Immunohistochemistry.

dpr-GAL4;UAS-nlsGFP 0–24-h adult flies were dissected in 1× phosphate buffered saline (PBS), fixed in 4% paraformaldehyde, 1× PBS for 20 min and stained as described in Lee et al [64]. Here, brains and ventral nerve cords were stained using primary rat polyclonal FRU^M antisera (1:100) and secondary Cy5-conjugated goat anti-rat IgG and Cy3-conjugated rabbit anti-GFP IgG (1:500; Molecular Probes). We generated the FRU^M antisera (Josman Laboratories) against the 101 amino acid male-specific region, as described previously [64]. Adult peripheral tissues (forelegs, proboscis, antennae, and external genitalia) in 1× PBS were fixed, washed twice in 10 mM Tris-Cl, 150 mM NaCl, 0.05% Tween-20 buffer (TNT), and mounted in Vectashield mounting media (Vector Labs). Optical section stacks were obtained using a Zeiss LSM 5 Pascal confocal microscope and processed using Adobe Photoshop.

Courtship assays.

Adult male flies were reared individually in vials and aged 4–6 d in a 12-h light: 12-h dark cycle. For courtship assays, a single male fly of each genotype was paired with a 4–6-d-old CS virgin female in a 10-mm diameter chamber and video recorded for 10 min. To account for any temperature or circadian effects, all courtship assays were performed at 22 °C, ∼60% humidity, and at ZT 5–9. Assays for control and experimental flies were performed on the same day. Courtship latency was considered the time until first wing extension. All courtship recordings were analyzed using Noldus software (Wageningen, Netherlands). Data were averaged, and standard error (SE) was determined for each genotype. Whitney-Mann (nonparametric) rank-sum tests were calculated to determine the significance of differences.

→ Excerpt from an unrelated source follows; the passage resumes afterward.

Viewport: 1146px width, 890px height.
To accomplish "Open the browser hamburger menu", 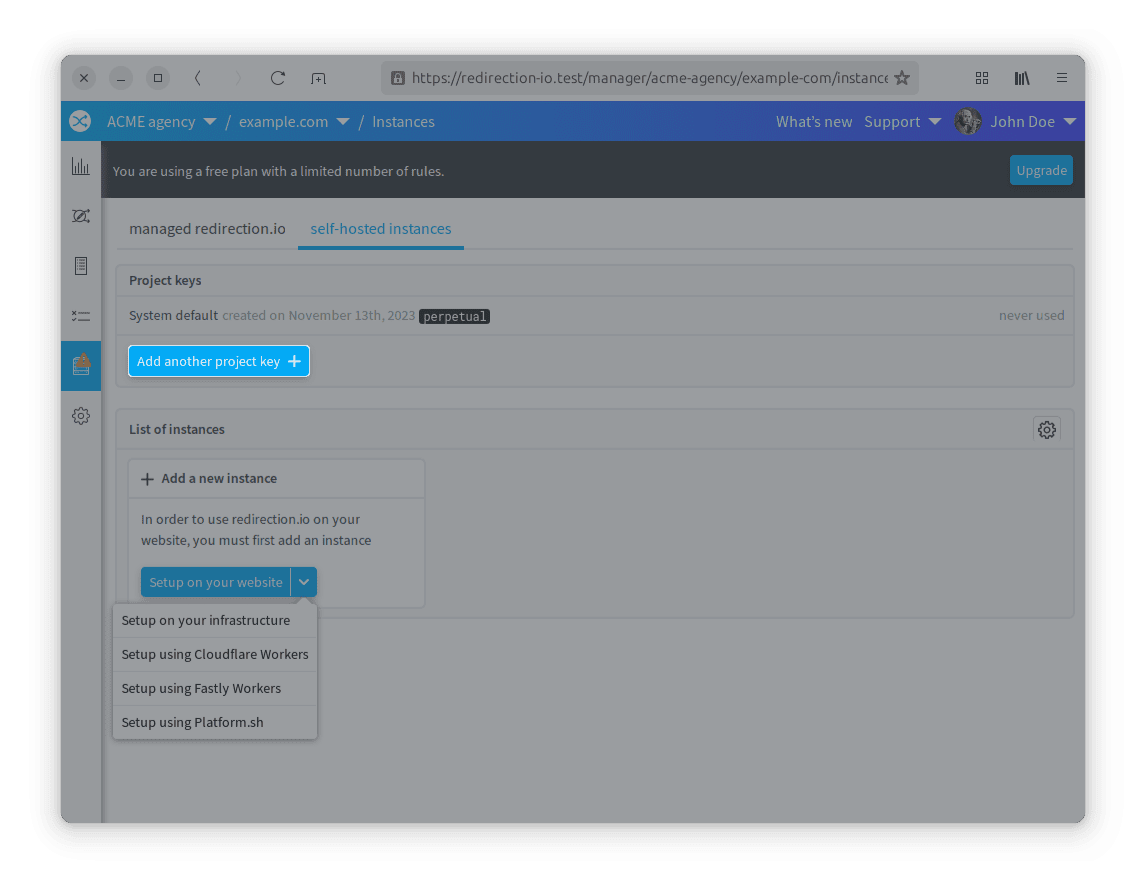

Locomotor activity assays.

Three individual vials with food and containing 20 male flies of each genotype were assayed. Flies were entrained in a 12-h light: 12-h dark cycle for at least 4 d. Line crossings were counted in 30-min bins over a 48-h period using the Drosophila Activity Monitoring System (Trikinetics) in the same light:dark cycle as entrainment. Data were averaged, and SE was determined for each genotype.